Ieder kind ontwikkelt zich individueel. De een is sneller met lopen, de ander sneller met praten. Als het kind echter de beschreven mijlpalen (volgens het Van Wiechenschema) niet behaald heeft op de leeftijd waarop dit gebruikelijk is, dan is er sprake van een algehele ontwikkelingsachterstand. Ieder kind ontwikkelt zich individueel, daarom wordt in het ontwikkelingsonderzoek een ruime marge genomen voor er van een ontwikkelingsachterstand wordt gesproken. Hieronder staan enkele soorten ontwikkelingsachterstanden benoemd:

  • motorische retardatie
een achterstand in de bewegingsmogelijkheden
  • psychomotorische retardatie
naast een achterstand in bewegingsmogelijkheden ook een achterstand in de spraakontwikkeling of de sociaal emotionele ontwikkeling
  • globale ontwikkelingsachterstand
ontwikkelingsachterstand op lichamelijk, geestelijk en sociaal gebied
  • onbegrepen ontwikkelingsachterstand
ontwikkelingsachterstand waarbij onduidelijk is waardoor de afwijkende ontwikkeling wordt veroorzaakt, de ontwikkelingsachterstand is onbegrepen.[4]

Oorzaak[bewerken | brontekst bewerken]

De oorzaak van een ontwikkelingsachterstand kan erfelijk zijn, ontstaan zijn door invloeden van buitenaf (niet erfelijke factoren: familie-omstandigheden, alcohol, roken, drugsgebruik, ongeval e.d.)[5] of een combinatie van erfelijke en niet-erfelijke factoren.[3]
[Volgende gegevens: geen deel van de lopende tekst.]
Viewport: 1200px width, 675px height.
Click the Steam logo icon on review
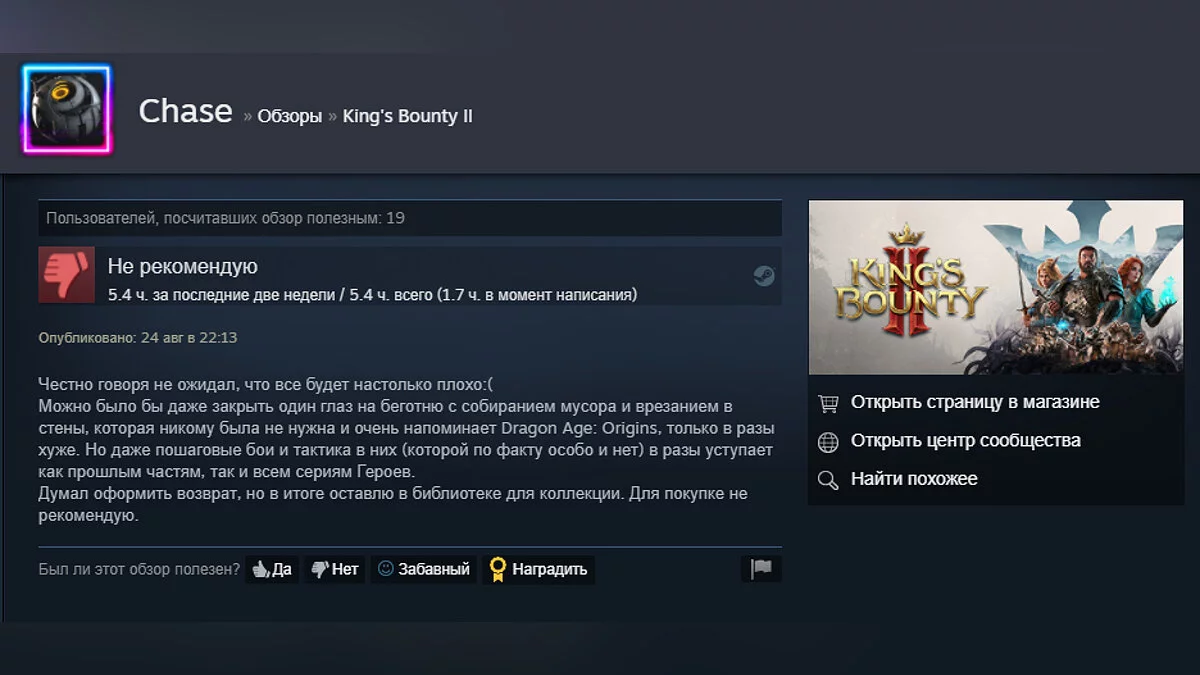[764, 276]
Diagnose[bewerken | brontekst bewerken]

Een huisarts of consultatiebureauarts kunnen een ontwikkelingsachterstand signaleren en kinderen met een ontwikkelingsachterstand doorverwijzen naar een (kinder)fysiotherapeut, (kinder)logopedist of (kinder)arts of specialist. Er zijn diverse ontwikkelingsonderzoeken zoals het Van Wiechenschema om de ontwikkelingsachterstand vast te stellen. Daarnaast kan er ook onderzoek worden gedaan naar de (efelijke) oorzaak van de ontwikkelingsachterstand: neurologische onderzoeken, chromosomenonderzoek, metaboolonderzoek of DNA-onderzoek.[5] Als de oorzaak van een ontwikkelingsachterstand niet kan worden gevonden door een kinderarts of specialist, dan zijn er in Nederland een aantal centra (Sylvia Toth Centrum in het Wilhelmina Kinderziekenhuis in Utrecht en de Koala poli van het Radboudumc Amalia kinderziekenhuis in Nijmegen) waar een onbegrepen ontwikkelingsachterstand verder kan worden onderzocht.